Τriplet-triplet annihilation-induced photon energy up-conversion (TTA-UC) refers to a photochemical process occurring in composite systems of small organic molecular and π- conjugated polymeric emitters whereby delayed luminescence is produced with photon energies higher than the photon energy used for photoexciting the composite. Based on an agreed mechanism [1], the TTA-UC process involves a cascade of photophysical events including the (i) low photon energy light absorption by a sensitizer (S) producing singlet excited states in S, (ii) intersystem crossing (ISC) in S, (iii) triplet energy transfer (TET) from S to an activator (A), and (iv) a triplet-triplet annihilation (TTA) reaction between two A molecules that prepares a singlet-excited A from where high photon energy TTA-UC luminescence is produced. TTA-UC is particularly attractive as a wavelength-shifting tool to enable photoactuation i.e. the sensitization of organic solar cells at long wavelengths of incoming light where the photoactive layer of the OSC device is transparent. Encouraging results have been presented recently on the quantum yield (Φ) of the archetypical TTA-UC system of the 9,10 di-phenyl anthracene (DPA) emitter mixed with the (2,3,7,8,12,13,17,18-octaethyl-porphyrinato) platinum^II (PtOEP) metallorganic sensitizer [2]; a green-to-blue Φ_TTA-UC as high as 8% was reported for solution-processable solid-state DPA:PtOEP films. Nevertheless, the binary nature of the DPA:PtOEP composite film introduces severe implications in terms of device engineering aspects, and the incorporation of the DPA:PtOEP up-converting interlayers in OSC devices with vertically-stacked geometries is hard to achieve. Herein we present an alternative TTA-UC excited state pathway that promises to establish a feasible route towards TTA-UC sensitized photoactive devices of vertically-configured geometry. In particular, a TTA-UC composite system is presented whereby following the ISC step, the TET process from sensitizer to activator is circumvented and a sensitizer in its doubly-excited electronic state is prepared by TTA events. In this scheme, TTA-UC luminescence generation is facilitated by electronic energy transfer from the doubly-photoexcited sensitizer to a ground state emitter. Hitherto this excited-state TTA-UC pathway has been limited to systems that were photoexcited by quasi-cw and pulsed laser sources, and the corresponding Φ_TTA-UC were insignificant i.e. ≪0.001% [3, 4].

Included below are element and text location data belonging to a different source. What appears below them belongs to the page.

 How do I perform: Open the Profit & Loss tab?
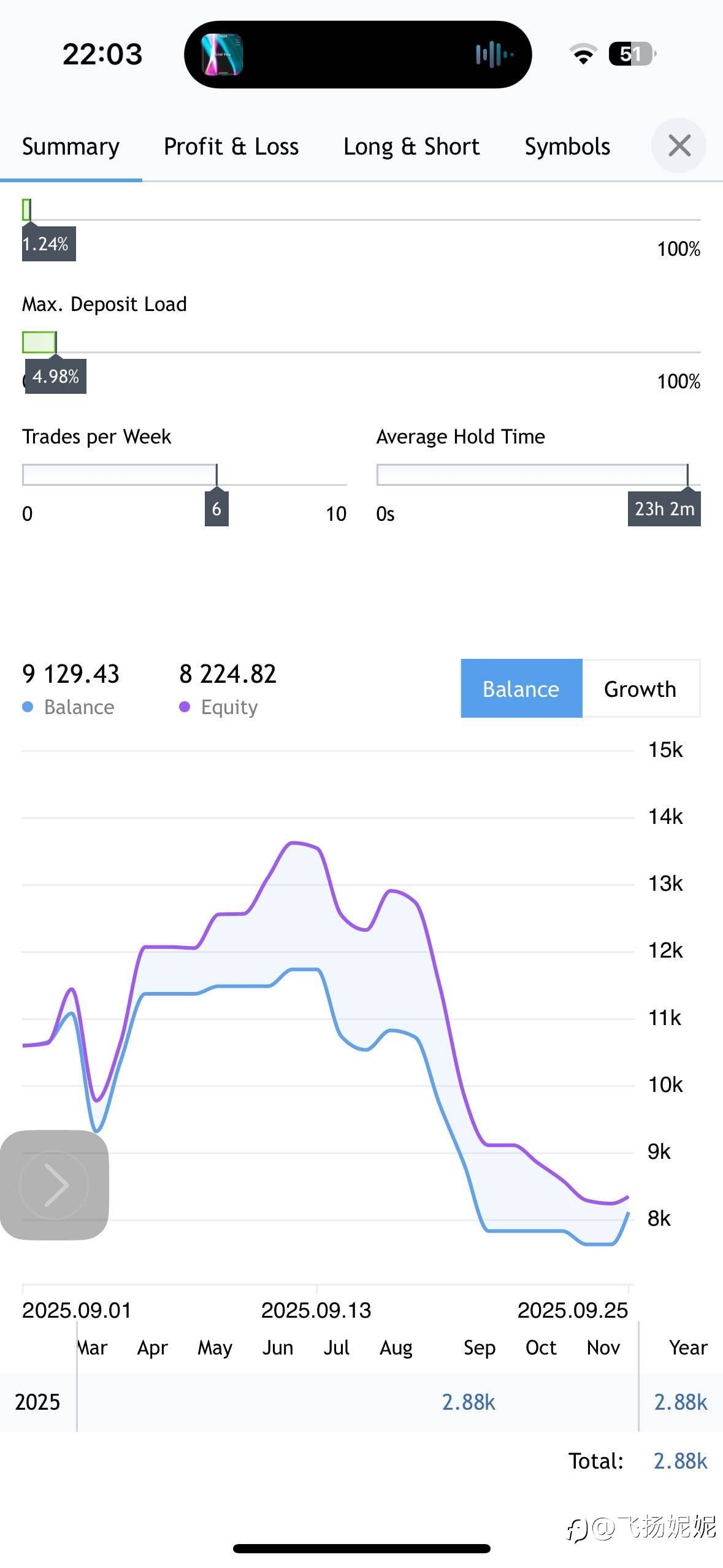231,147
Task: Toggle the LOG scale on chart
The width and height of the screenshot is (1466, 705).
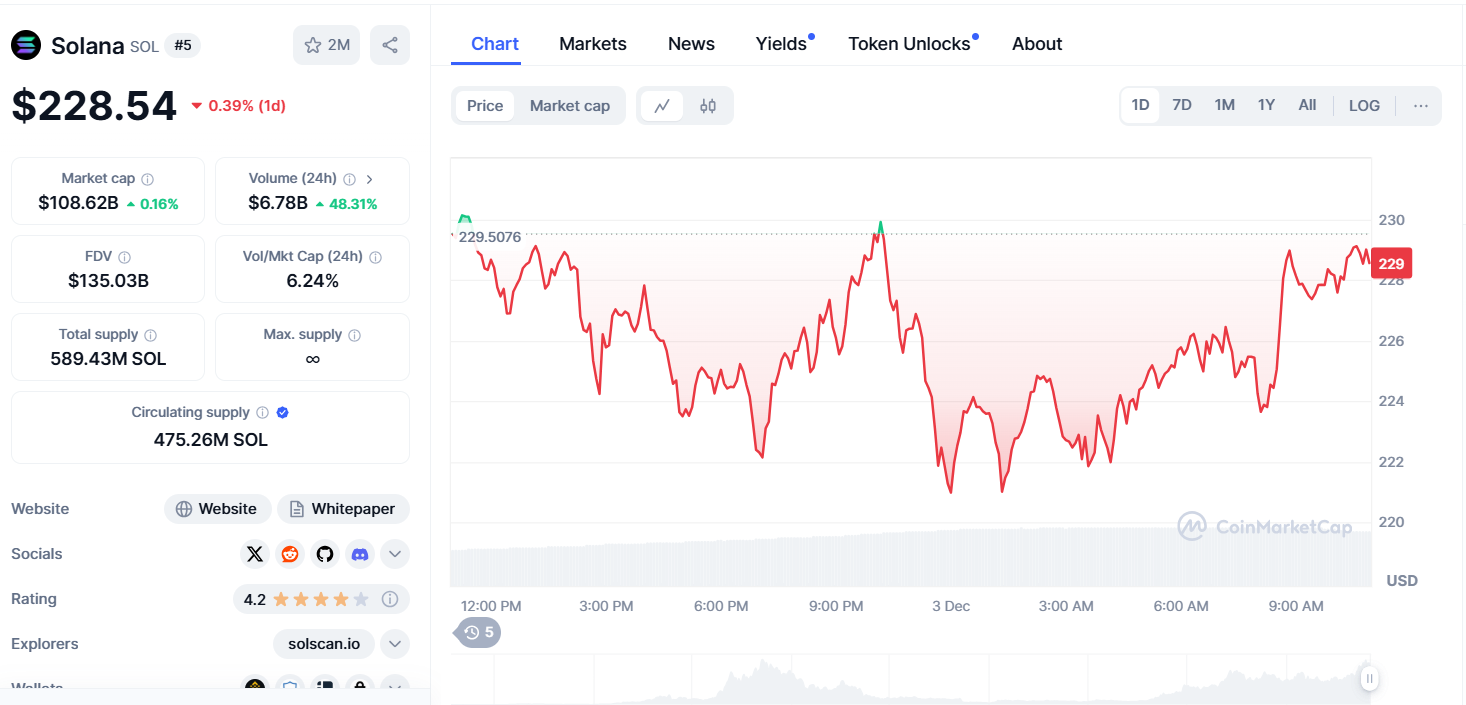Action: [1364, 106]
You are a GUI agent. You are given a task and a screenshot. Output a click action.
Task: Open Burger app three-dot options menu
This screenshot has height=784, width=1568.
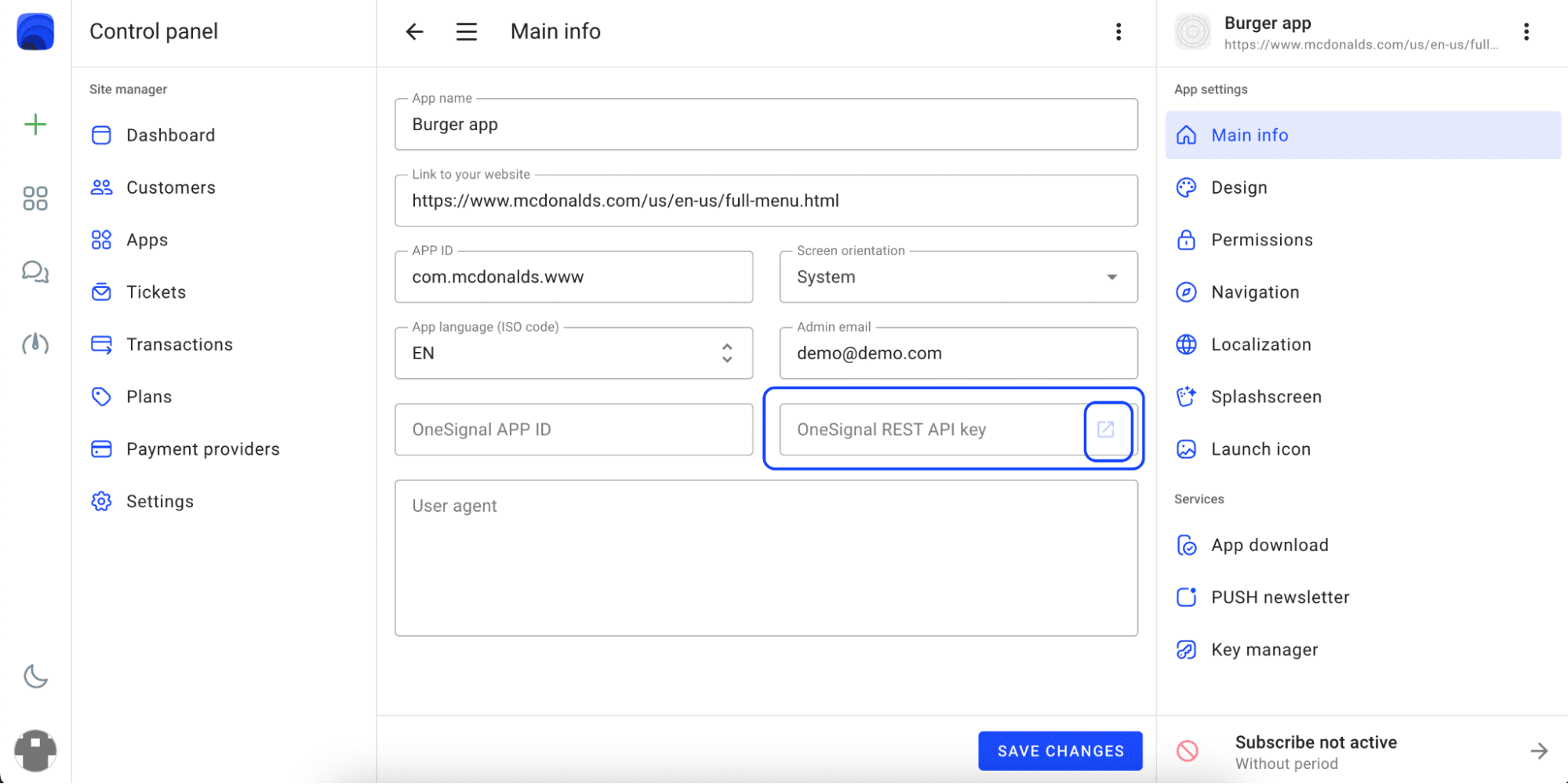[x=1526, y=31]
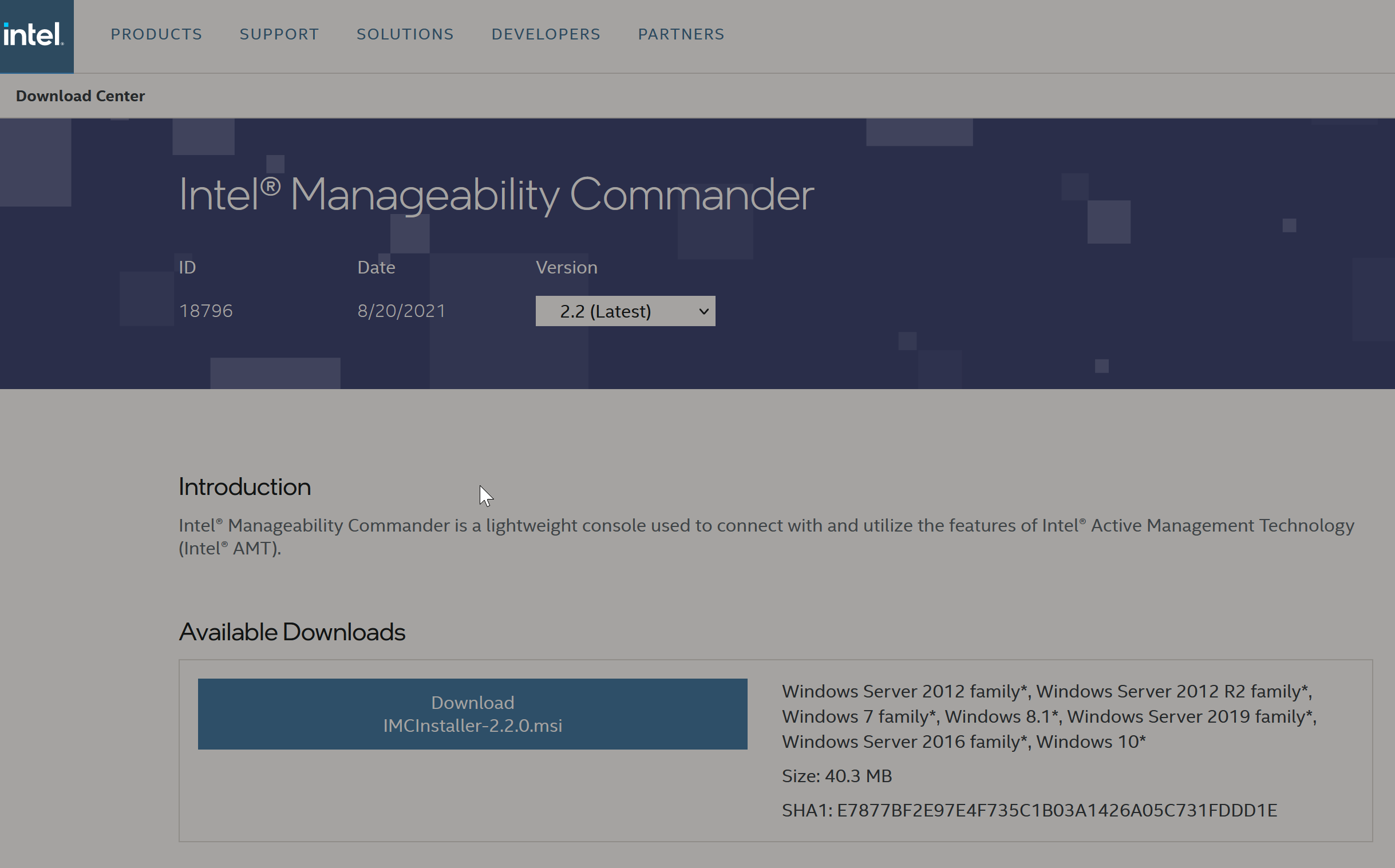Click the Intel logo icon

point(33,35)
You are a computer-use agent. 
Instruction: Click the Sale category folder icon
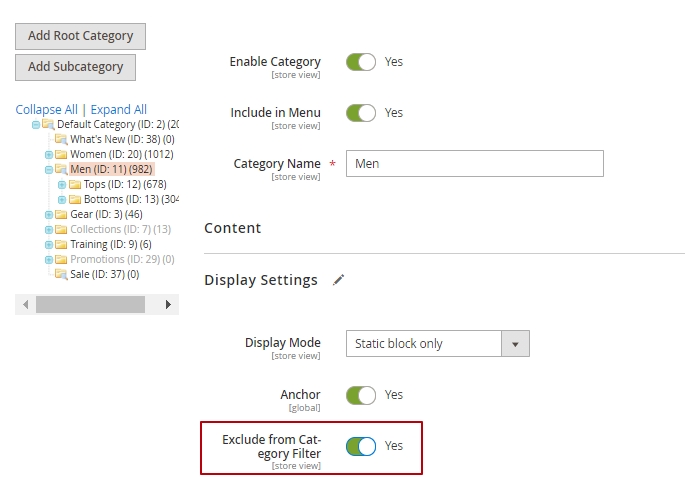coord(61,275)
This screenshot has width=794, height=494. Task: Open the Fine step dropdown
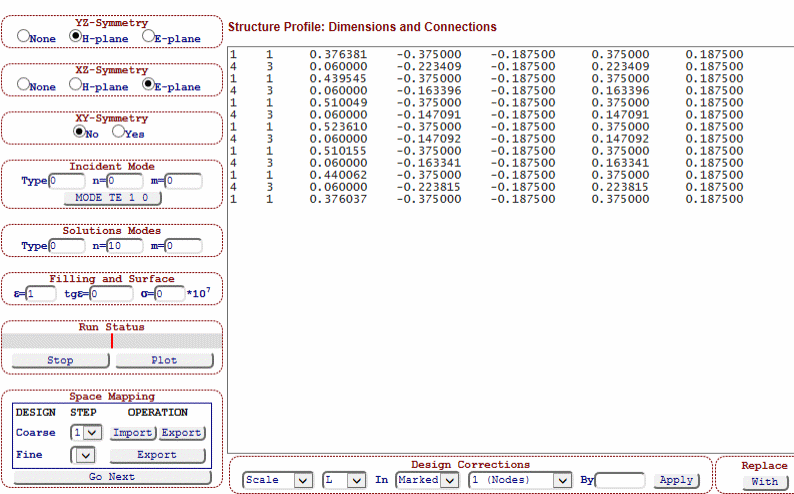point(87,455)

 At present we focus on the spectroscopic study of the TTA-UC system comprising the DPA emitter mixed with the (3,3,7,8,12,13,17,18-octaethylporphyrin-22,24-diid-2-one) platinum^II (PtOEP-K) metallorganic complex. UV-Vis and photoluminescence (PL) spectroscopic measurements are performed on the DPA:PtOEP-K, for a range of compositions in toluene solutions. Under 532 nm cw-laser photoexcitation a green-to-blue Φ_TTA-UC= 0.59 % is obtained when the excitation fluence is 7 × 10¹⁸ cm^-2 s^-1. For the optimum composition, TTA-UC delayed luminescence is attainable also under the incoherent ultra-low power excitation of 1.65 mW cm^-2. Preliminary laser-induced PL measurements demonstrate the possibility to translate the DPA:PtOEP-K system to the solid state. Altogether, the collected results allow for the development of a generic photokinetic model that is applicable in the unconventional class of TTA-UC systems that operate by doubly photoexcited sensitizers.